Expert says increase in technology could lead to more swatting calls

SHARONVILLE, Ohio — America’s fascination with having more technology available at your fingertips could be leading to something many never expected.

“Sadly all this technology that brings all this convenience and benefit to society can be used by bad people to do these kind of things,” cybersecurity expert Dave Hatter said.

Eight Ohio schools were swatted Friday, including Princeton High School. A 911 caller told dispatch an active shooter was inside the school and had injured 10 students.

“They came to our classroom. Next to our classroom. He opened fire on the students. 10 students got injured next to our classroom,” the 911 caller told dispatchers.

The problem? The whole thing was a hoax.

“You’d be shocked at the things they’re capable of doing not only from a technological standpoint, but they’re just despicable scum,” Hatter said. “The lowest form of scum you can imagine.”

Hamilton County Prosecutor Joe Deters said in a statement whoever is involved in the hoax better be “ready for prison.”

“The threat of a school shooting is every parent’s worst nightmare,” Deters said. “I can’t imagine how scared these parents and kids were today. Orchestrating a hoax like this is beyond offensive. It is stupid and completely illegal. Innocent people and first responders could have easily been injured. Law enforcement will find out who did this . And when apprehended, they better be ready for prison.”

But Hatter believes due to the number of swatting calls that took place Friday, the culprit was likely someone calling from overseas.

“Unless these are people in the US that can be identified and prosecuted … if there aren’t really any consequences, why wouldn’t there be more?” hatter said. “Especially if it’s driven by an adversary of the United States who just wants to cause chaos, disruption, divisiveness in the US. Why wouldn’t there be more? It’s easy to do, hard to prevent.”

Hatter said the problem lies with how much society is reliant on technology.

“Society is so dependent on this digital technology. So much of it was designed at a time when no one could envision how it could be used like this,” he said.

With Friday’s incident, the call appeared to come from inside Princeton High School. The caller told dispatchers his number included a California area code.

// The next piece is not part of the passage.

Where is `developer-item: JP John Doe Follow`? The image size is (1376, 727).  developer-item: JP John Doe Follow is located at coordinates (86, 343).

Hatter said hackers who know what they’re doing can become nearly untraceable. He said a hacker can ‘spoof’ a phone number, and then hack into a virtual private network (VPN) to make it appear that the number is coming from inside the school.

With smartphones, tablets and smart TVs, Hatter said there’s potential any device that students bring into a school, or that already exists within the school, can be hacked.

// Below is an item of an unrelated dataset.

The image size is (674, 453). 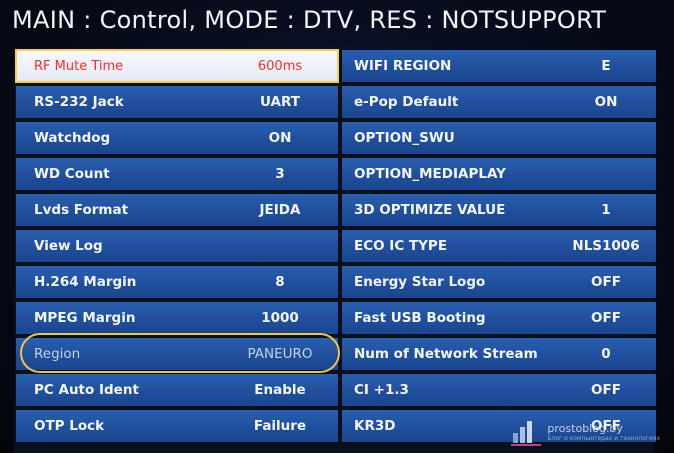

“The more IOT or smart devices you plug in, the more potential opening there are in the network and the armor,” Hatter said. “That’s again why this is so tricky. All these devices bring an amazing amount of convenience — make it possible to do stuff that you couldn’t do five years ago.

“Do they have some kind of antivirus on them? Have they been locked down so they’re harder to hack? Do they get updates? If you’re not installing updates on those devices you’re just waving a flag that says hey come hack me.

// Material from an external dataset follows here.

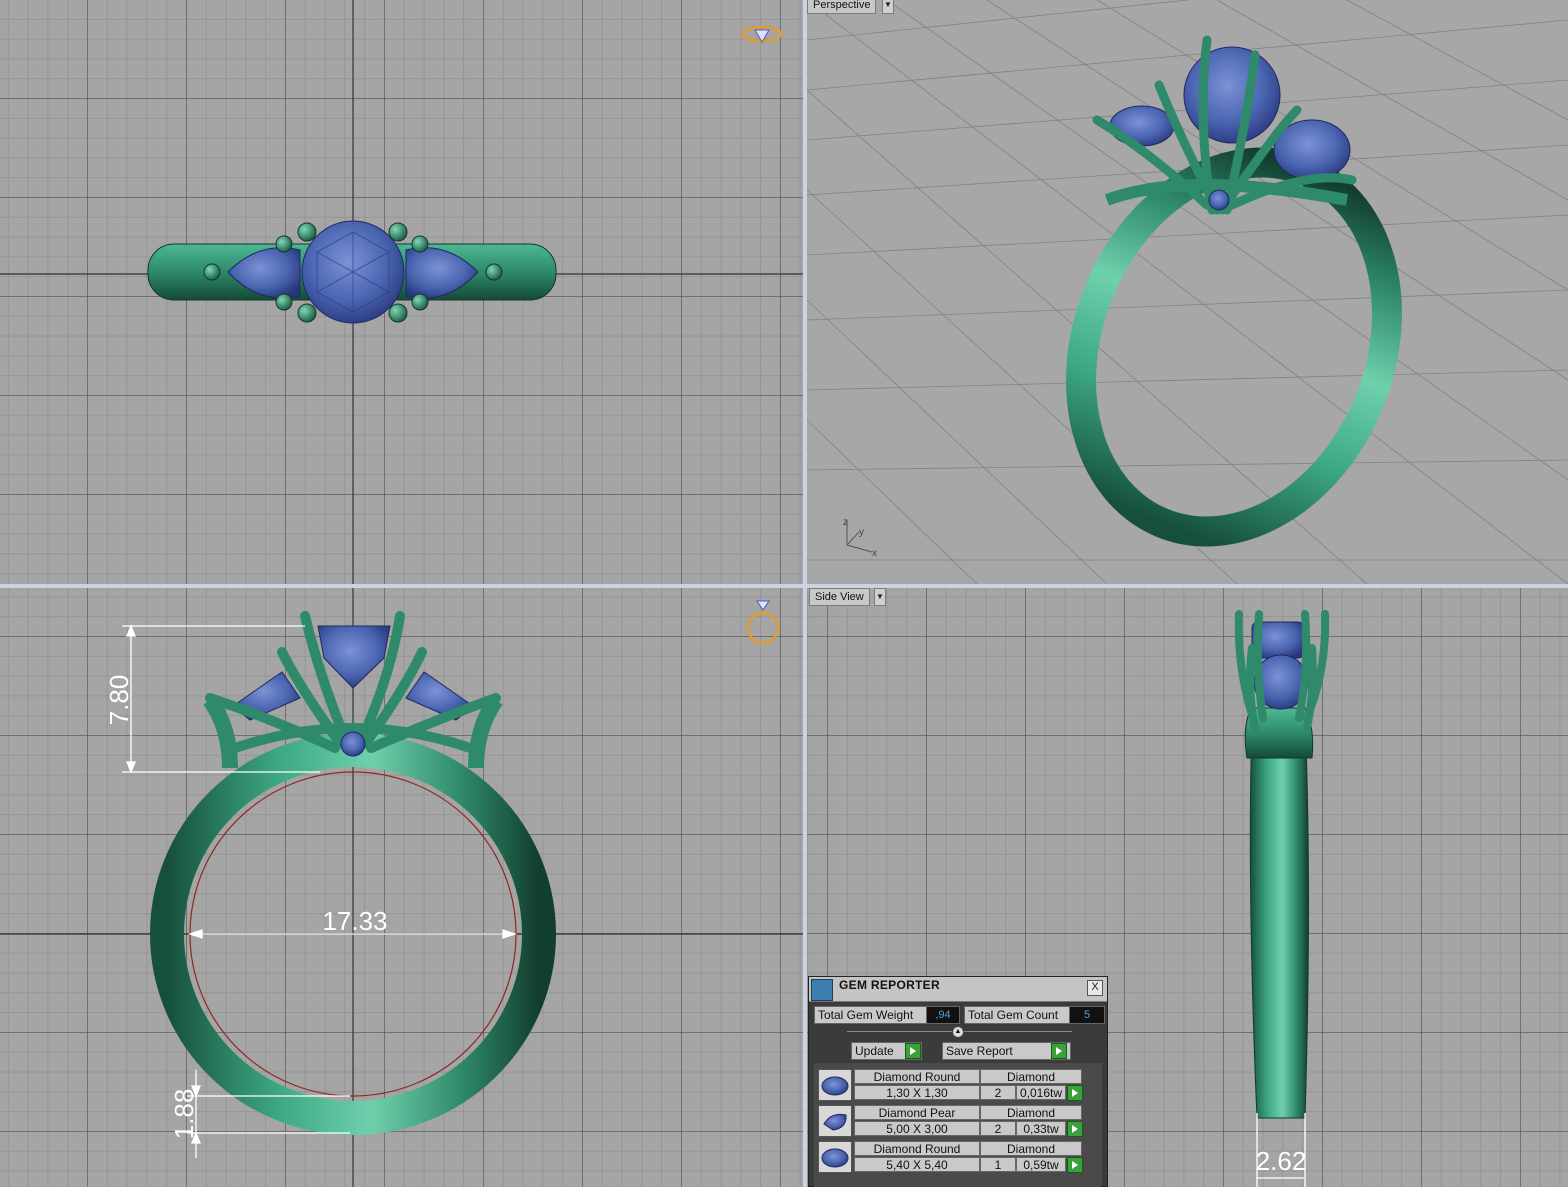  Describe the element at coordinates (840, 597) in the screenshot. I see `side-view-label: Side View` at that location.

“What’s the police department going to do? Wait a minute, I better figure out if this thing is a swatting attempt or not. Of course not, so that’s why this is a difficult problem to solve,” Hatter said.

This type of swatting call could be difficult to stop in the future.

“Until … the underlying technology improves enough for where you could know the phone number is not the phone number, the place this says it’s coming from isn’t the place it’s coming from, then you throw in the deep fake stuff, I don’t know how you could stop that,” Hatter said.